> _課題 A_:
本文のうち「こちらでは指定難病が起因で」で始まる段落を、主な内容を残して、より短い文に書き直すこと。
> _課題 B_:
指定難病患者の福祉サービスについての本文を、最後の文の後から続けて書いてください。

> _本文_:
指定難病には血液系、免疫系、消化器系など大きく15の疾病区分に連なる疾病群が331疾病(令和元年、現在)。
有名な疾病ではALS(筋萎縮性側索硬化症/きんいしゅくせいそくさくこうかしょう)に代表される「神経・筋疾病」
後縦靭帯骨化症(こうじゅうじんたいこっかしょう)、特発性大腿骨頭壊死症(とくはつせいだいたいこっとうえししょう)などに代表される「骨・関節系疾病」
これらの「神経・筋疾病」「骨・関節系疾病」は症状が進行すると第三者の介助や介護が必要になることがあります。
こちらでは指定難病が起因で「介助・介護などの福祉サービス」が必要となった場合に39歳以下の方が活用するための障がい者手帳という選択肢をご案内します。
指定難病患者の福祉・介護サービス
どうして39歳以下なのか疑問に感じた方もいると思います。
理由は「介護保険を利用できない年齢」のためなのですが、これだけでは言葉足らず。
原則的に65歳以上の高齢者の方が対象の介護保険ですが、指定難病の患者なら「40歳から誰でも対象」になります。

> _提供データ_:
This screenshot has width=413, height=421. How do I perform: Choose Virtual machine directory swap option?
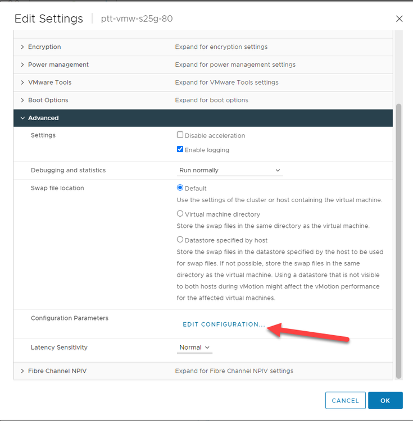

> _解答 A_:
指定難病が原因で介助・介護などの福祉サービスが必要になった39歳以下の人に向けて、障がい者手帳という選択肢を紹介する。

> _解答 B_:
あくまでも対象となるだけで要介護の判定基準に変わりはなく、申請しても受けられないこともあります。
では、本題の39歳以下、40歳未満で生活のなかでの介助や介護が必要になったらどうしたら良いのか確認します。
指定難病39歳以下(40歳未満)の選択肢
私自身が一番最初に突き当たった問題です。
指定難病医療給付制度は、難病の診療や検査、投薬、それに伴う必要な訪問看護やリハビリの費用など医療費を助成・給付する制度なので「日常生活上の介助・介護」は範囲外になります。
では、どうしたら良いのか?
身体障がい者手帳を取得するという選択です。
前項で書いたように40歳以上であれば介護保険の対象になります。
しかし、39歳以下で日常生活内の掃除や洗濯、買い物、食事や入浴などの介助・介護に関するホームヘルプサービス、ヘルパーの派遣に関する公的支援は一切ないのが現実です。
もしも、皆さんのなかに39歳以下の当事者さんやご家族がいらっしゃっれば「やっぱり無いんだね」「え!?無いのか・・・」のどちらかの反応になると思います。
指定難病の中でも神経・筋疾病、骨・関節系疾病の場合は病気によって人工呼吸器の装着、寝たきり、車椅子の生活など簡単に受け入れることのできない話をされます。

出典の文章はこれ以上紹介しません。